Ultra-Low Precision 4-bit Training of Deep Neural Networks

Authors: Xiao Sun, Naigang Wang, Chia-Yu Chen, Jiamin Ni, Ankur Agrawal, Xiaodong Cui, Swagath Venkataramani, Kaoutar El Maghraoui, Vijayalakshmi (Viji) Srinivasan, Kailash Gopalakrishnan

NeurIPS 2020 | Conference PDF | Archive PDF | Plain Text | LLM Run Details

Reproducibility Variable Result LLM Response
Research Type Experimental To demonstrate the robustness of the proposed 4-bit training scheme, we examined the impact of using INT4 weights and activations and FP4 gradients on a spectrum of computer vision models on the CIFAR10 [38] and Image Net [39] datasets, as summarized in Tables 1 and 2 respectively.
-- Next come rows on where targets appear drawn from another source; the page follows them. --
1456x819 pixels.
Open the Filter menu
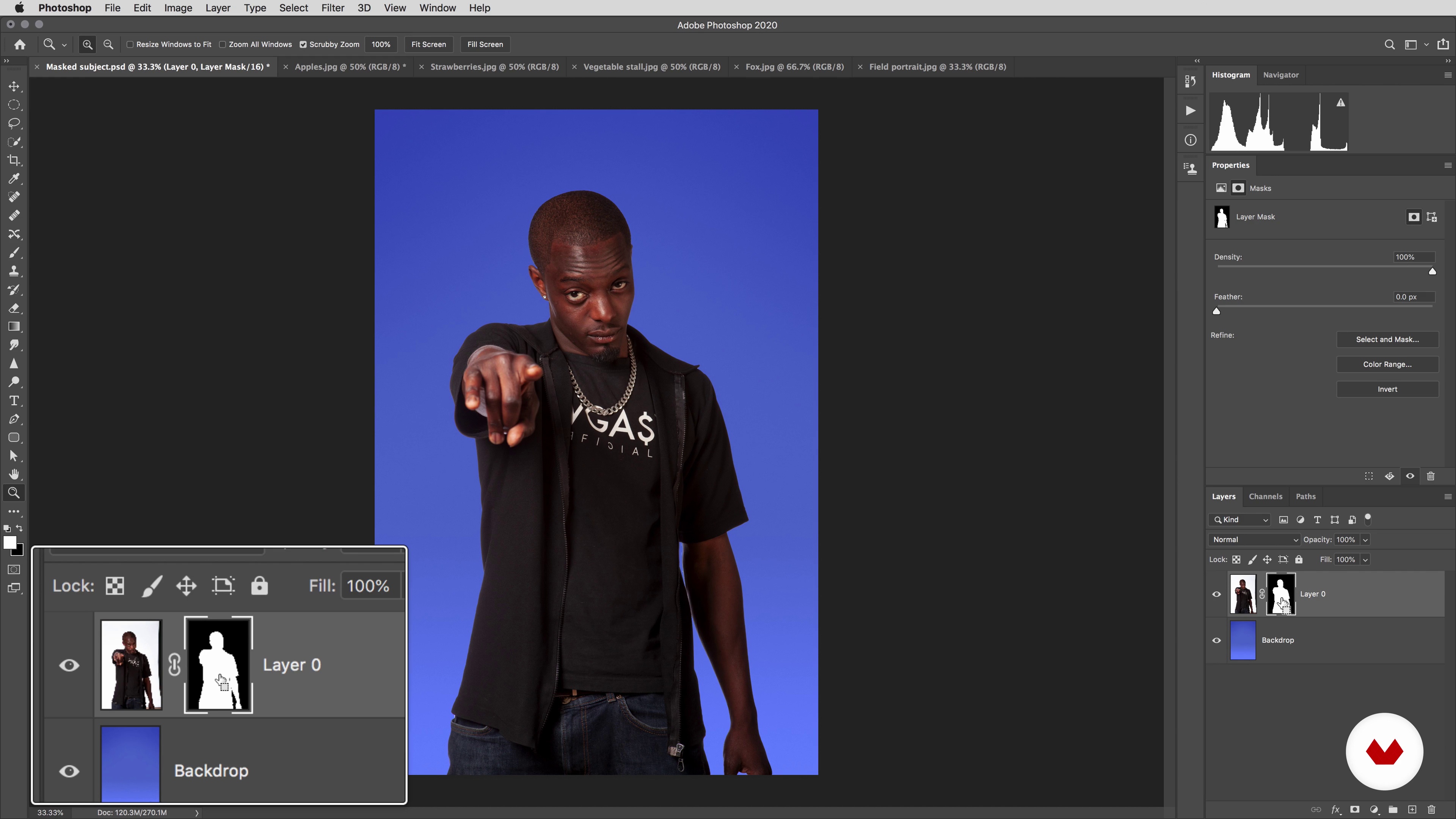[x=333, y=8]
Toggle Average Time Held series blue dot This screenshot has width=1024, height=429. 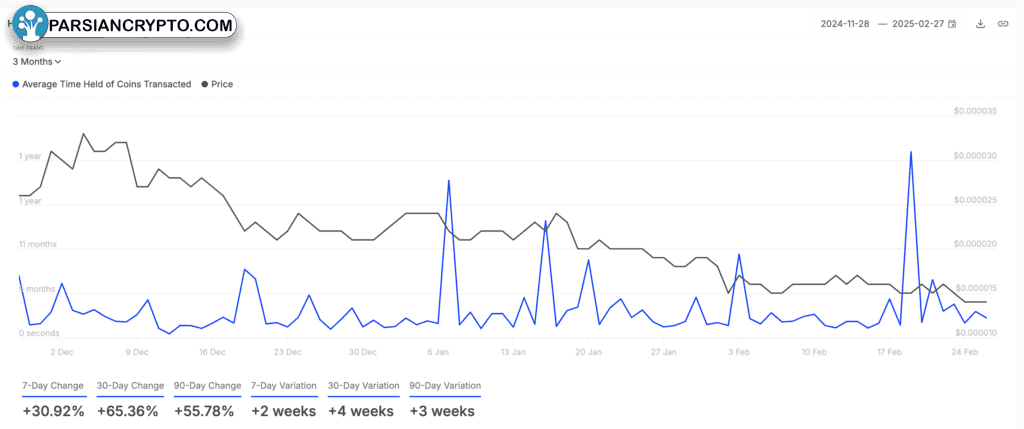(16, 84)
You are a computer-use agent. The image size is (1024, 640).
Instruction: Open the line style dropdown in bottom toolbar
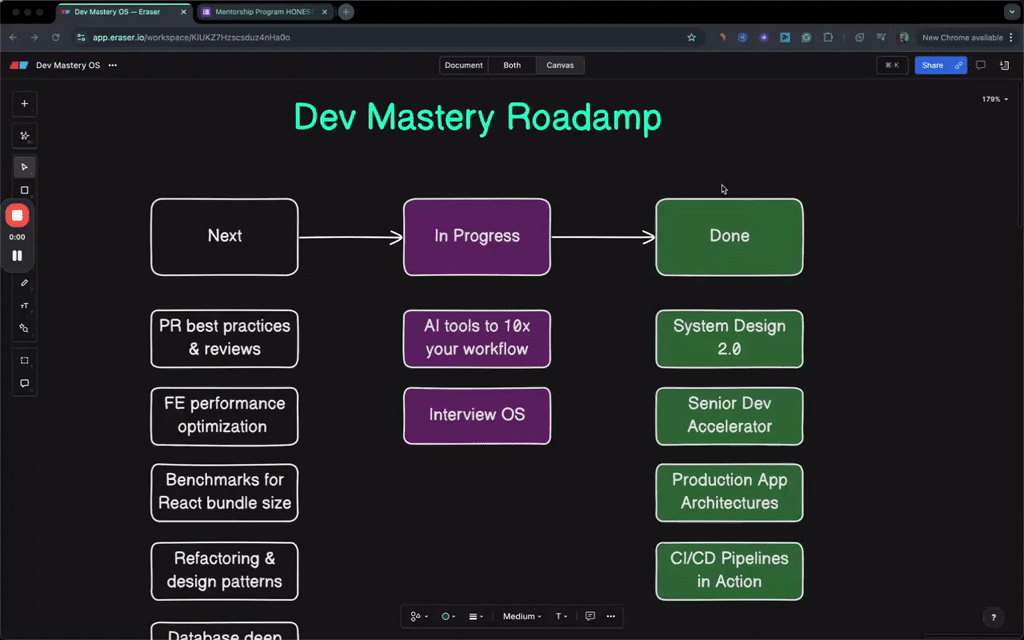(x=477, y=616)
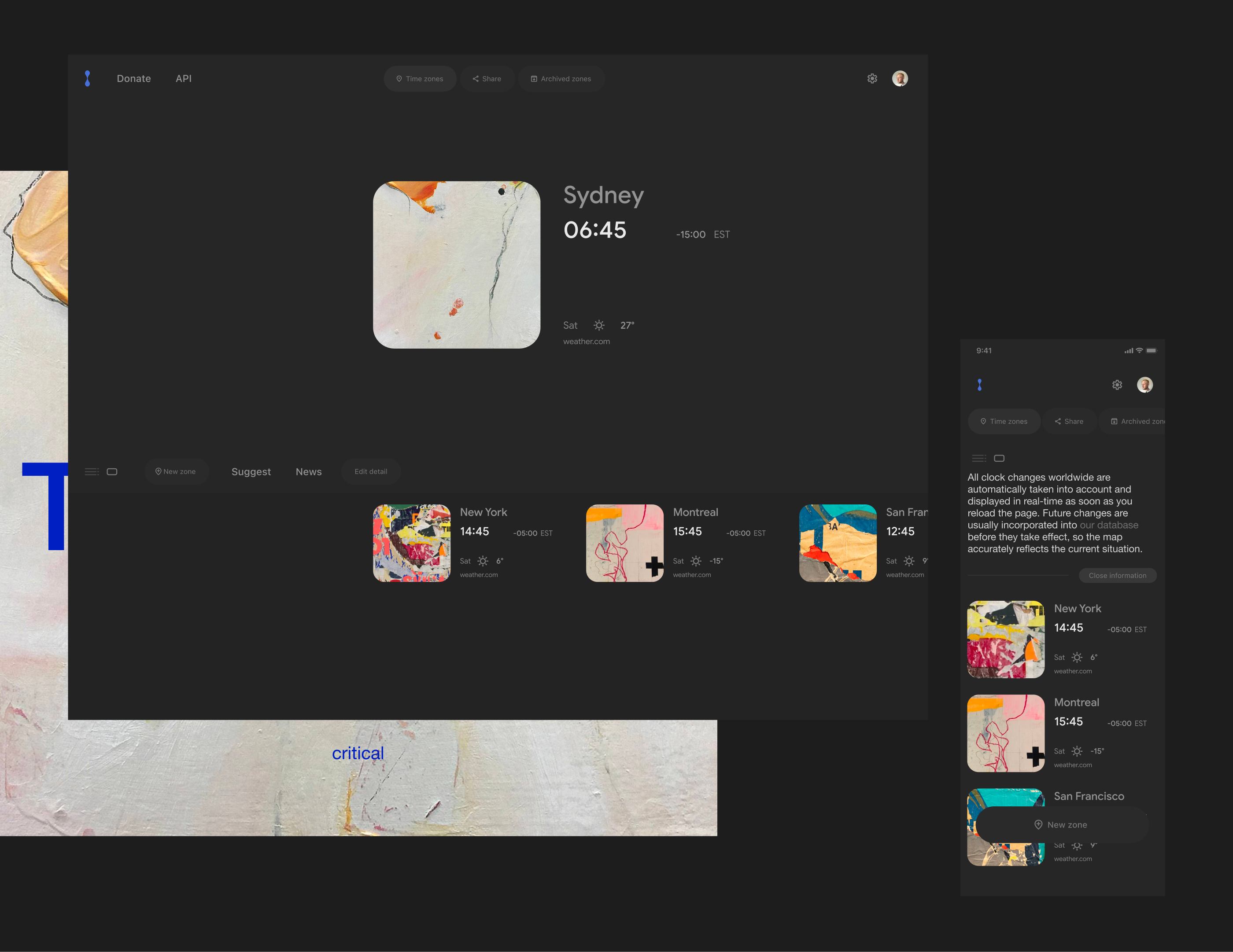Select card view icon in mobile panel
The image size is (1233, 952).
999,458
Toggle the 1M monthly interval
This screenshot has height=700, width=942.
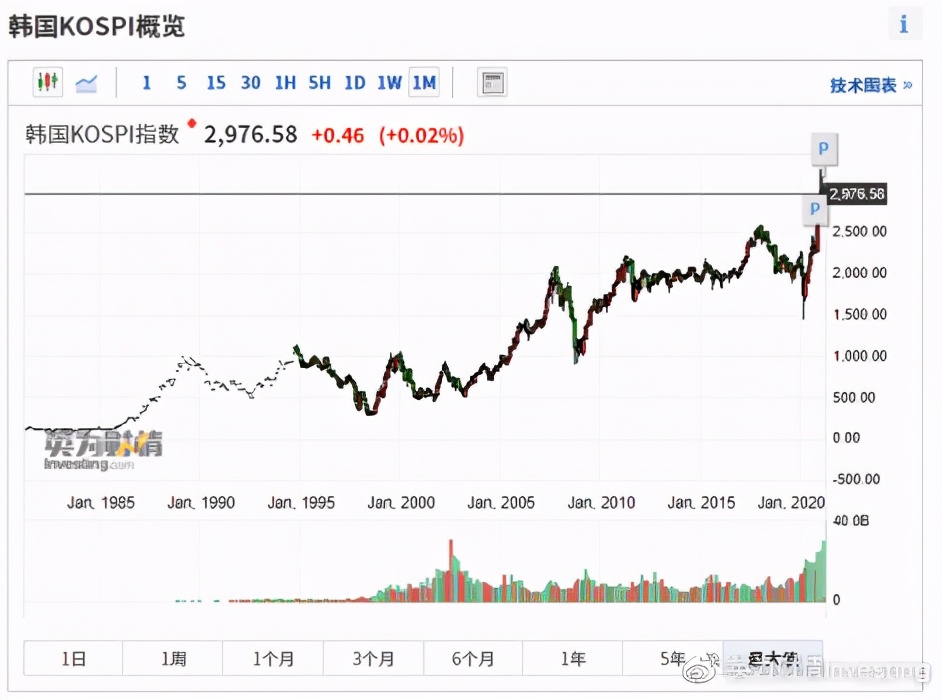[x=424, y=83]
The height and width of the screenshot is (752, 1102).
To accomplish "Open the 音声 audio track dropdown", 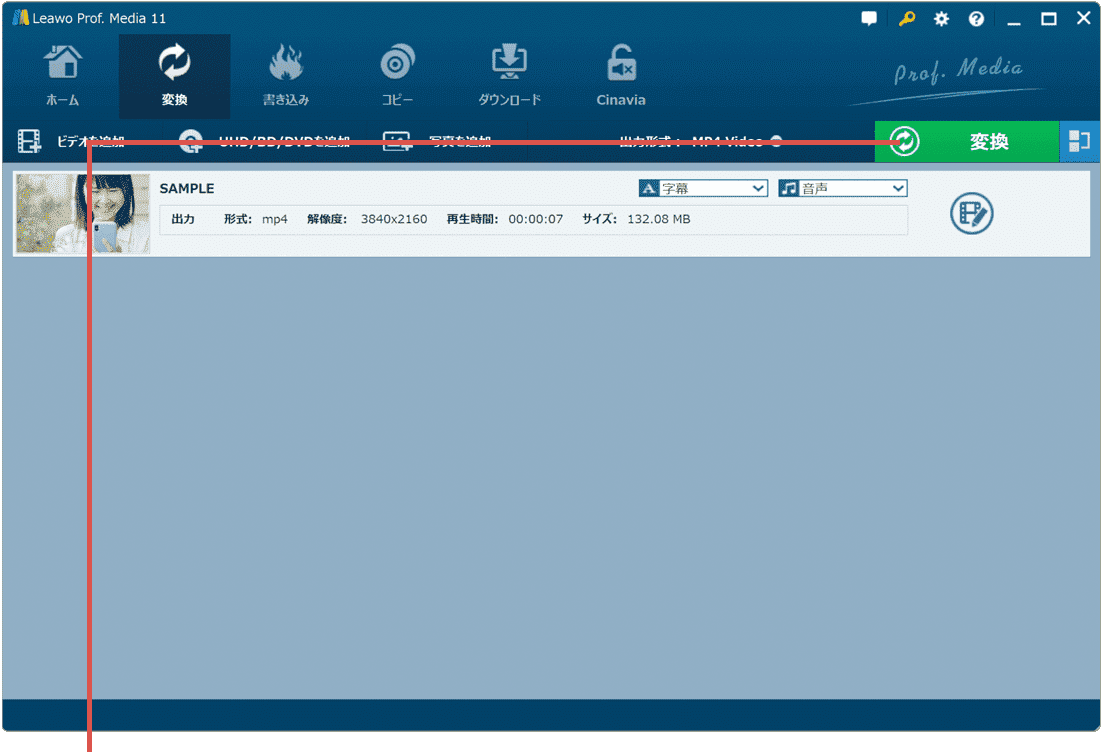I will tap(842, 187).
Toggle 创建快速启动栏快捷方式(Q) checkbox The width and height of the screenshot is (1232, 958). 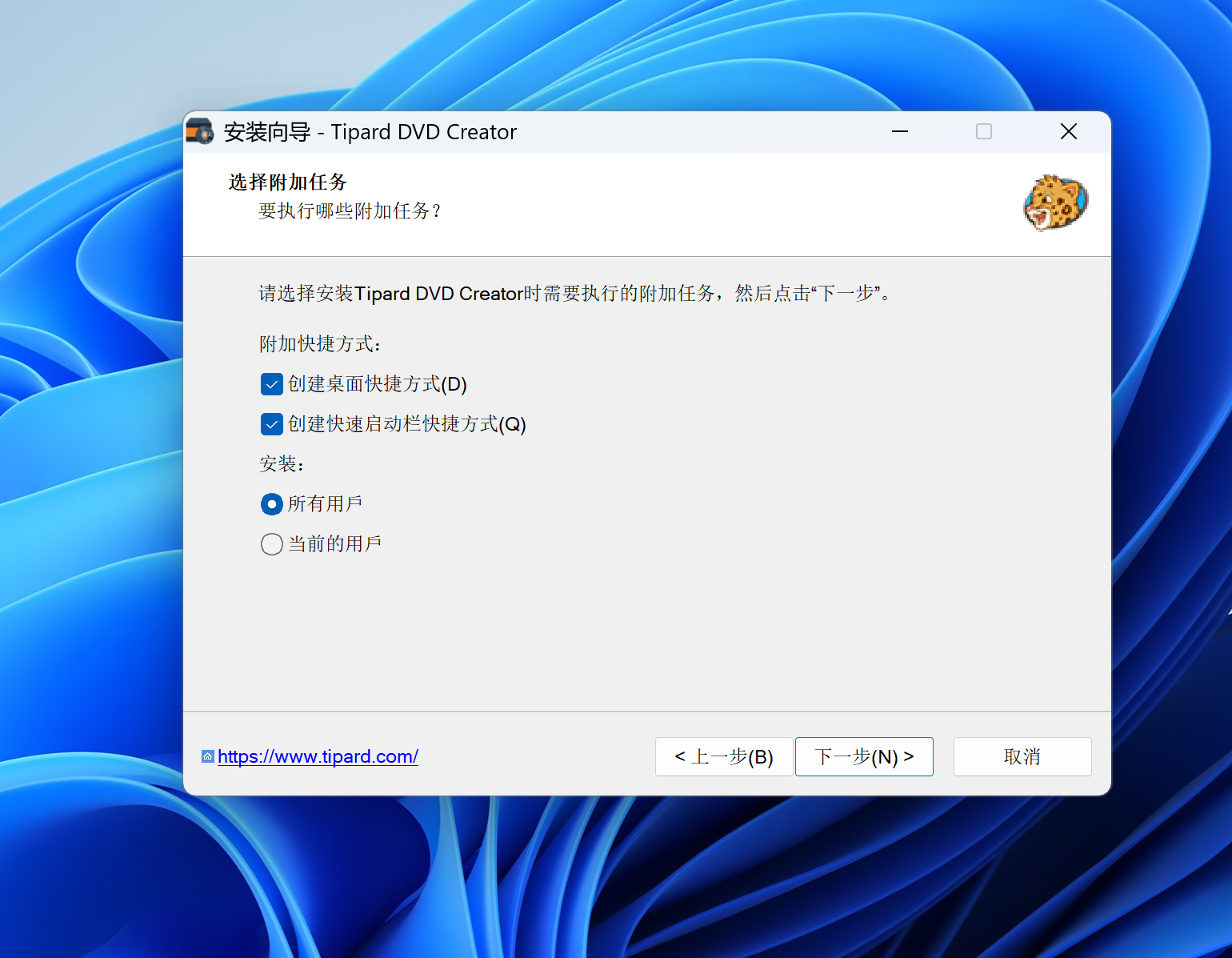pyautogui.click(x=272, y=424)
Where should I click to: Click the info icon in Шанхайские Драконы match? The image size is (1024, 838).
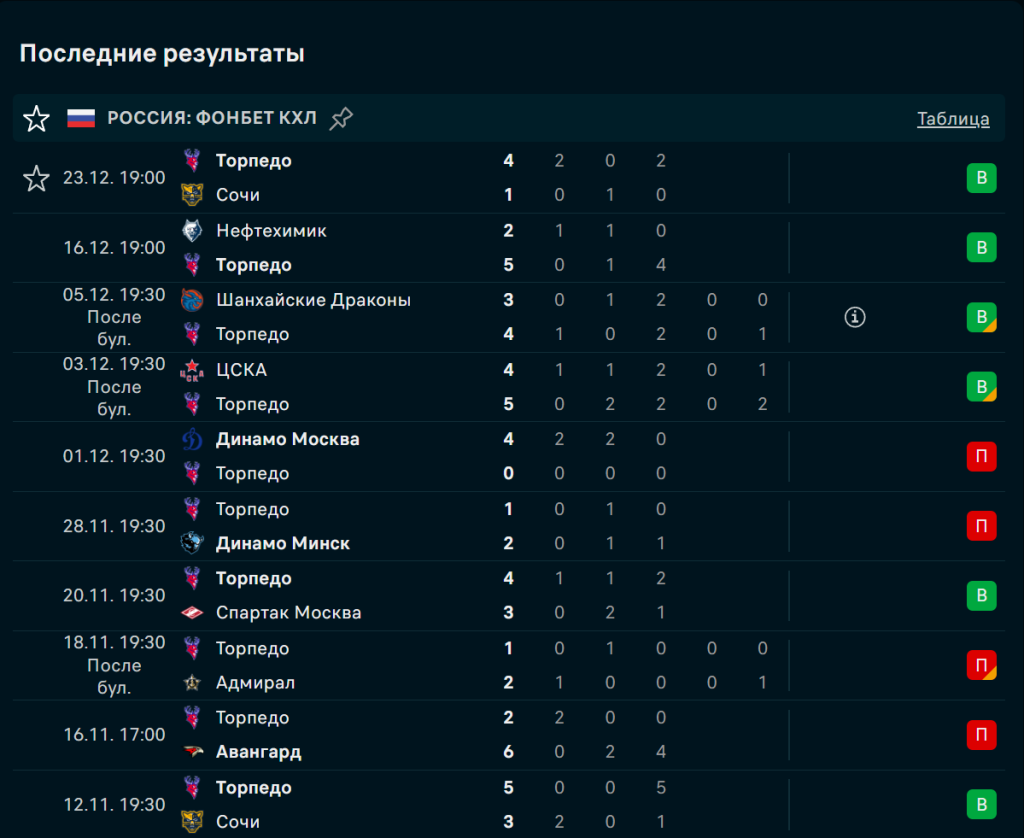tap(855, 317)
These emulation results were performed using a custom-modified Py Torch framework that implemented all of the precisions and schemes discussed in the paper (details in the Appendix-A).
Researcher Affiliation Industry IBM T. J. Watson Research Center, Yorktown Heights, NY 10598, USA
Pseudocode Yes Figure 3: Grad Scale a per-layer trainable scaling factor: (a) Grad Scale Update Algorithm
Open Source Code No The paper mentions using a 'custom-modified Py Torch framework' but does not state that the code for their specific methodology is open-sourced or available.
Open Datasets Yes To demonstrate the robustness of the proposed 4-bit training scheme, we examined the impact of using INT4 weights and activations and FP4 gradients on a spectrum of computer vision models on the CIFAR10 [38] and Image Net [39] datasets, as summarized in Tables 1 and 2 respectively.
Dataset Splits No The paper mentions using 'default network architectures' and datasets like CIFAR10 and Image Net, but does not explicitly specify the exact training, validation, and test splits (e.g., percentages or counts) used for reproduction.
Hardware Specification No The paper discusses general hardware accelerators like GPUs and TPUs and references hardware design costs, but it does not specify the exact models or configurations of GPUs, CPUs, or other hardware used to run their experiments (e.g., 'NVIDIA A100', 'Tesla V100').
Software Dependencies No The paper mentions using a 'custom-modified Py Torch framework', but does not provide specific version numbers for PyTorch or any other software libraries or dependencies used in their experiments.
Experiment Setup No The paper states, 'For all of these models, we used default network architectures, pre-processing techniques, hyper-parameters and optimizers with 4-bit training.' However, it does not provide concrete numerical values for these hyperparameters (e.g., learning rate, batch size, number of epochs) or specific optimizer settings, which are crucial for replicating the experimental setup.